Note of caution. The post-mortem easement
donation and the post-mortem easement amendment are important.
However, while these planning opportunities are useful
additions to the planners toolbox, a landowner or a family
should not take the position that comprehensive planning
during lifetime should be put off because of the availability
of post-mortem planning opportunities. For one thing, the law
is absolutely clear on the income tax and estate tax savings
that are available when an easement is donated during
lifetime. All the issues are not clear in the case of a
post-mortem donation. In addition, using these post-mortem
tools successfully means addressing a complex array of state
law and other related questions and reaching agreement among
all necessary parties within a relatively short period after
the death of the decedent. It is certainly better to see to it
that the proper planning is done during the lifetime of the
landowner.
Planning
Observations
- Land that falls outside the geographic limitations of new Section 2031(c) simply will not be eligible for the benefits of that section. However, continued urban sprawl will inevitably result in the addition of new Metropolitan Statistical Areas to the map, and that will mean greater coverage under Section 2031(c).

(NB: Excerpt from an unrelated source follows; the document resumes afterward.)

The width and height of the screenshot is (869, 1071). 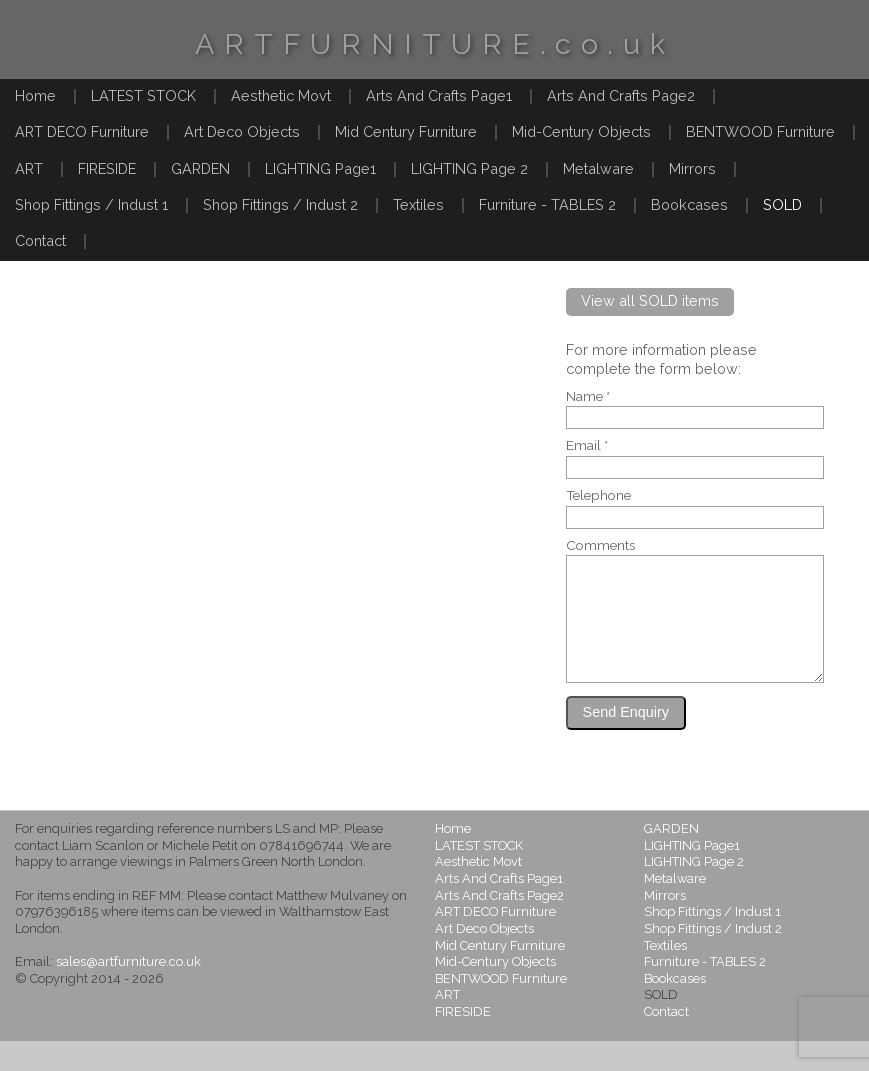 What do you see at coordinates (418, 204) in the screenshot?
I see `Textiles` at bounding box center [418, 204].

- Every single conservation easement must now take into account the provisions of Section 2031(c) as part of the planning process. Retained development rights can be extinguished after the death of the landowner, but more than de minimis retained commercial recreational rights can disqualify the easement from Section 2031(c) eligibility.
- Every single family lands planning situation must now take into account the provisions of Section 2031(c) as part of the planning process. Do the current owners want to gift the property to children over a period of years as part of the estate planning and succession planning process? Does the family want to remain eligible for the Section 2031(c) benefits? There is no right answer to these questions, but now we have an important additional planning tool in the landowners toolbox.
- Every recorded easement should be reviewed with Section 2031(c) eligibility in mind (to look for a prohibition on commercial recreational activities, for example) if the land is still owned by the same family that donated the easement.
- One of the costs of the new Section 2031(c) benefit is that planning after death becomes much more complicated. Experienced appraisers will need to be available to give the family accurate valuation numbers (land value before and after the easement for purposes of the 30% test, the post-mortem election, and the value of retained development rights) in sufficient time for the family to make an informed judgment about what to do. In connection with the new post-mortem easement provision, a conservation easement that satisfies state law rules and has the agreement of all necessary parties must be successfully completed after the decedents death.
New Section 2031(c) is a very important incentive for land conservation. It will take some time to sort out all of the planning issues, and to answer some of the planning questions that have already come up, but landowners and their advisors and land trusts must begin to work with the new law. Saving important land and saving tax dollars is a tough combination to beat!